私は冥王星を使いません、その理由は…認識されないのが冥王星だから

 最近、占星術をやっている方にお会いすると、なぜかみなさん冥王星を話題になさる。「はじめまして、私、冥王星と太陽が合(コンジャンクション)なんです。」というように。なぜ自己紹介で冥王星の話? もしかしたら「冥王星こそが、運命を変える鍵であり、不可能を可能にするオカルトの象徴」というような捉え方で、冥王星を重要視することが、流行っている…のかも知れませんが。
 
 しかし、冥王星の質量は小さい。

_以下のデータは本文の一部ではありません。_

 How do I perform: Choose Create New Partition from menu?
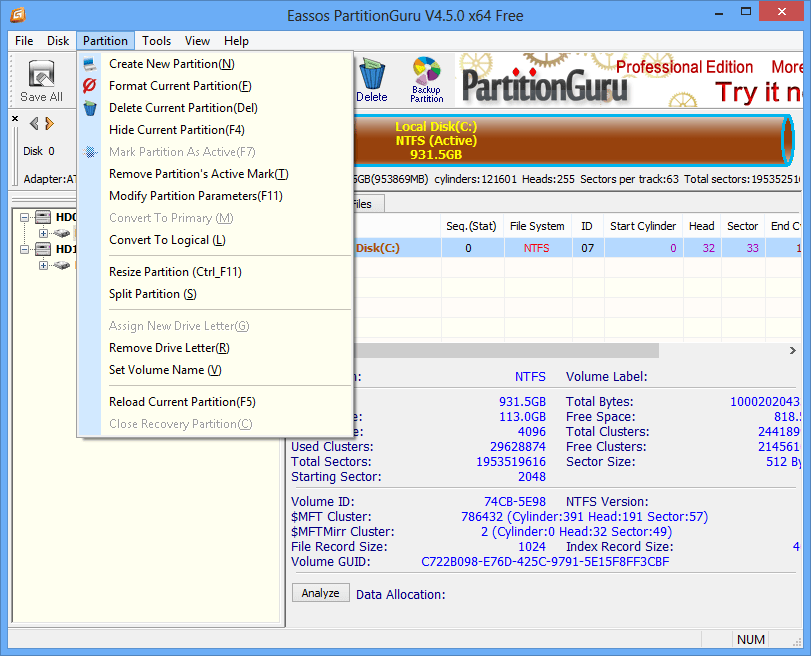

月よりも小さい。だから2006年、冥王星は準惑星に区分されることとなった。私はあの決定を聞いた時、「やっぱりね」と思った。などと書くと、質量が問題なんじゃない!という声も聞こえてきそうですが。そう、問題は質量ではない。
 つまり…冥王星がないほうが、占星術の体系がすっきりする、と常々私は思っていたから。いや、冥王星信奉者のみなさんには大変申し訳ない考え方です。でも、私にはそう思えるの。なぜ冥王星がないほうがすっきりするかという理由を以下に説明します。もちろんこれは私の考え方なので、批判はどうぞご自由に。もしかしてその結果、冥王星の存在をクローズアップしてしまうことになってしまう…というような、私の主張とは真逆のことが起こってしまう危険性もありますけどね。
 
 さて、占星術は太陽系の惑星を使用する占術で、太陽と月、そして水星から冥王星までの8個、計10個の天体を使用する。とまあ、このように説明されていることがあります。たしかにそうなのですが、しかし、この説明は必ずしも正しいとはいえません。占星術とはもともと、天動説の体系を用い、太陽、月、水星、金星、火星、木星、土星、この7つの星辰を使用する占術です。

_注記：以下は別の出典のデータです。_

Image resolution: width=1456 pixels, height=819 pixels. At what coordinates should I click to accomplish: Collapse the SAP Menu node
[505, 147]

 古典として作られた占星術の世界は天動説であり、プトレマイオスのアルマゲストは天動説の体系で説明されている。(周転円を用いて順行と逆行について説明している。) コペルニクスの地動説が登場した後も、見かけ上、人々が眺めている天に変わりはなかったので、実際には地動説であることは了解したうえで(もちろん、軌道計算などは地動説を理解しなきゃできませんから)、でも、占星術の世界観を描くとしたら、これはやはり天動説として描くほうがわかりやすいわけです。
 
 古典では目に見える惑星を扱うので、太陽と月という2つのライツ以外の星は、水星、金星、火星、木星、土星の5つ。太陽と月は順行しかしないけれど、惑星は順行だけでなく逆行もする。さまよえる星、惑星。この7つの星辰が、占星術の世界を作っているのは、動くのが天であっても、地であっても、変わりはない。占術というのは、世界観であり世界がきちんと動くように設定されていなくてはならない。

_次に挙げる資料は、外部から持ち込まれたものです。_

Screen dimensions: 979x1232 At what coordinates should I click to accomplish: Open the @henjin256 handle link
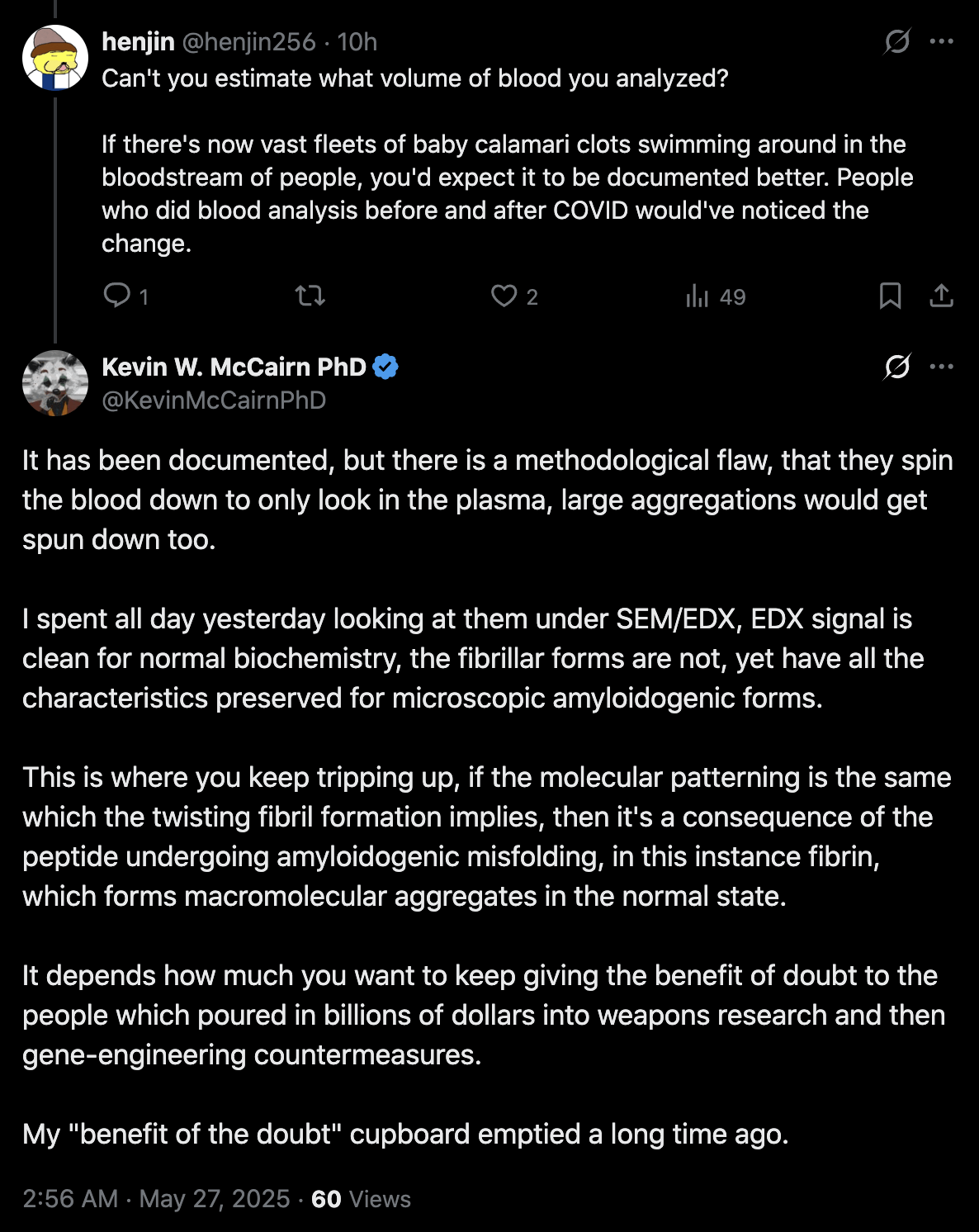248,41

 恒星天の中に、太陽から土星までの移動する天体を配置するのが占星術の天宮図(ホロスコープ)ということになる。
 恒星天は星座宮を決める。星座宮(Sign)は、春分点からはじまる。春分点が移動していくことは、現代の占星術をやっている人なら、誰だって知っている。春分の日に太陽は牡羊座にはない。春分点のある魚座の領域にある。しかし、それでも黄道0度から30度未満の天の領域は、占星術では牡羊座宮(Aries)と表記する。これは占星術の約束事だからだ。そして、中心にある地上の地平線との関係性で、アングルもしくはハウスが区分される。その占星術の世界で、最遠にある星は土星だった。
 
 しかし1781年3月13日、ハーシェルによって天王星が発見される。天の最遠、土星の外側にまだ惑星があったなんて! これがトランスサタニアン。天王星の発見によって、7つの惑星(注・太陽と月を含めた場合の数え方)が占星術の世界を支配していた古い時代は終わる。地上世界では古い支配体制が終わりを告げ、フランス革命が起こり、新大陸が発見されて新しい世の中へと移り変わりつつあった。
 天王星の発見が、占星術の世界を広げてしまったということ。といっても、天王星は太陽と衝(オポジション)となると6等星ぐらいの明るさで輝く。だから、かつて恒星として観測された記録があり、なんと!ハーシェルが発見するより以前、1750年にフランスの天文学者ルモニエが観測した記録が残っているという。ルモニエは天王星が移動することから、これが惑星であるということは理解していたにもかかわらず、学会への報告を怠ったため、その存在を世の中に知らしめるまでにはならなかったし、天王星の発見者という名誉も得てはいない。ルモニエはもちろん望遠鏡で観測したのだが、6等星であれば、視力によっては天王星を眺めることもできた可能性があるという。つまり、ハーシェルよりもルモニエよりも、もっと昔から人々は、天王星の存在に気付いていたのではないか、ということである。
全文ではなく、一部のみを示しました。